Our analysis yielded an average annual avoided methane emissions rate of 0.19 MtCH4-hectare-year-1 and 0.41 MtCH4-hectare-year-1) for the geometric mean and true mean emissions factors, respectively. We excluded the Cedar Point, Town Farm Road, and Seaview Street sites, which did not demonstrate any avoided emissions. For the remaining Eastern Point and Mill Pond sites, we calculated the total range of avoided methane emissions from 36 MtCH4−79 MtCH4 (17.3 hectares total), which has the equivalent global warming potential of 985 MtCO2e – 2,140 MtCO2e. The total post-restoration monitoring periods for the Eastern Point and Mill Pond where average salinity remained above the 18 psu threshold were 12 and 11 years, respectively (see S7 Table).

Estimating VCU accumulation

We estimated an annual VCU accumulation ranging from 5.2 VCU-hectare-year-1 to 11.2 VCU-hectare-year-1 when applying the geometric mean and true mean emissions factors, respectively. Carrying this through to the complete post-restoration monitoring periods for Eastern Point and Mill Pond sites where average annual salinity remained above 18 psu (totaling 12 and 11 years, respectively), the cumulative VCU accumulation over this time ranges from 985 VCUs to 2,140 VCUs from avoided methane alone. This translates to a potential revenue generation ranging from $19,700 to $42,800 (assuming a market price of $20/metric ton-CO2e) when applied to the emissions factors scenarios previously described. Were these projects to have occurred today (2021), a potential revenue of 2,671 credits ($53,420) to 5,802 credits ($116,040) might have been generated between 2021–2050 across both sites (17.3 hectares), assuming that these restoration projects remain successful and consistent with the project validation requirements described by VM0033 [22], and assuming a rate of $20/MtCO2e. While this is a modest benefit, methane abatement is one of many associated with salt marsh restoration. It is also worth noting that whereas the social cost of carbon is discounted at a rate of 3%, we did not discount the VCS monetary values.

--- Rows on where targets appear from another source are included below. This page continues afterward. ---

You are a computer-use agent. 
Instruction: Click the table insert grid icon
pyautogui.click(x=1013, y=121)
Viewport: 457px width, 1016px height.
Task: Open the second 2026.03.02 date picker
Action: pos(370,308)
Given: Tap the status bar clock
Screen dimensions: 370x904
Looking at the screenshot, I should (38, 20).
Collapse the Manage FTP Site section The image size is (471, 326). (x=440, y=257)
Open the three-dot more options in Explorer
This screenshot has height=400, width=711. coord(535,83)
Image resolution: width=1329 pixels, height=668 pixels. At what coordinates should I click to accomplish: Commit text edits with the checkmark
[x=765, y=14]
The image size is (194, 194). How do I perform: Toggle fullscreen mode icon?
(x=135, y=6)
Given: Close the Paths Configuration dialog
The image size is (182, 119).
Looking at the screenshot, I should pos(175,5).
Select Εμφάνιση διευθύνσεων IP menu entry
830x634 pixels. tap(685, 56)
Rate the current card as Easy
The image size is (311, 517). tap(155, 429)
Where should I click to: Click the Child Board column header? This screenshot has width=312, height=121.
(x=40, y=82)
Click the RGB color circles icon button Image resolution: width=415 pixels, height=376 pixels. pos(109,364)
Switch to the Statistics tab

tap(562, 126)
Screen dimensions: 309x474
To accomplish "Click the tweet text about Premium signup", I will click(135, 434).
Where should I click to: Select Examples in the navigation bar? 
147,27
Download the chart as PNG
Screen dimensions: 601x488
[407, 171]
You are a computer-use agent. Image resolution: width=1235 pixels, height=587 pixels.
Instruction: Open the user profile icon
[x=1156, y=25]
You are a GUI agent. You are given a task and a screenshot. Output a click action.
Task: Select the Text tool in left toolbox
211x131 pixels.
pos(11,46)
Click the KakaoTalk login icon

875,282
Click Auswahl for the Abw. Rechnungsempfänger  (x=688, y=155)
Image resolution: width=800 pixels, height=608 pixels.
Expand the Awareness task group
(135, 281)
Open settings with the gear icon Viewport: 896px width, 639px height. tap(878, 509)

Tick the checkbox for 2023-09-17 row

The social benefit of methane mitigation

Using a 3% discount rate, we estimate a cumulative social benefit ranging from $223,253 (EF of 19.4) to $484,931 (EF of 41.6) by 2050 across the two sites (17.3 hectares) included in this analysis, as shown in Table 4.

The big picture

McGarigal et al. (2017) mapped tidal restrictions and provided each restriction with a score from 0 (no effect) to 1 (severe effect) corresponding with an estimate of the proportion of salt marsh lost. Based on this dataset, there are potentially 475 salt marshes (932 hectares) throughout Massachusetts with tidal restrictions with an effect greater than 50% [30]. At its maximum, the successful remediation of these tidal restrictions could result in the net abatement of 176.6 to 384 MtCH4-year-1, and the potential revenue generation of $114,720 to $227,328-year-1 via carbon offset crediting, assuming $20/Mt-CO2e and a discount rate of 3%. By 2050, the social benefit of this avoided methane could range from $12 - $26 million if all sites were successfully restored, as shown in Table 4. However, the successful restoration of all sites is improbable. Of the six projects we identified in this study, only 33% - 66% achieved the types of salinity changes that would be indicative of methane abatement (depending on how salinity values are calculated). As such, this estimate likely demonstrates an extreme upper bound.

Discussion

Dreyfus et al. (2022) describe the focus of short- to long-term greenhouse gas mitigation goals as focused on carbon dioxide with not enough attention on more non-CO2 pollutants like methane or nitrous oxide, which are far more potent and less controlled, though less ubiquitous [31]. In this study, we demonstrated how salt marsh restoration by way of tidal restriction removal could contribute towards the mitigation of a portion of these emissions while also increasing the resilience of these critical ecosystems, which have additional benefits such as wave attenuation, erosion control, and the provision of habitat to myriad species. There are more than 123,000 salt marshes in the United States representing 1.7 million acres of habitat, which is 31% of the global total [32]–a portion of which are likely affected or threatened by freshening. To give these systems the best chance at adaptation, addressing salinity concerns in freshening habitat wherever possible is an important and relatively low-tech application, but affordable monitoring and reliable data to support such efforts are lacking.

More data is needed

The estimates produced in this analysis illustrate how an additional benefit of these systems might be applied once this data becomes available and should not be applied to policy decisions in their current form. Rather, this analysis was an attempt to demonstrate a road map for how such a future valuation might be possible with the appropriate data inputs. Before such an approach can be taken, better, more complete monitoring data is necessary and, to our knowledge and after extensive efforts to attain more, does not yet exist. The best salinity data that we were able to find was a longitudinal study performed by the Massachusetts Audubon Society over decades as part of an educational initiative in partnership with local middle schools. Of the sites included in this dataset, only six were associated with one definitive restoration project with both pre- and post-restoration salinity data available. That the best data currently available are those collected by middle schoolers (which is not meant to minimize the students’ contribution to the field) serves to highlight both the significant need for better data sources and the ease with which these data could be collected at sufficient scale.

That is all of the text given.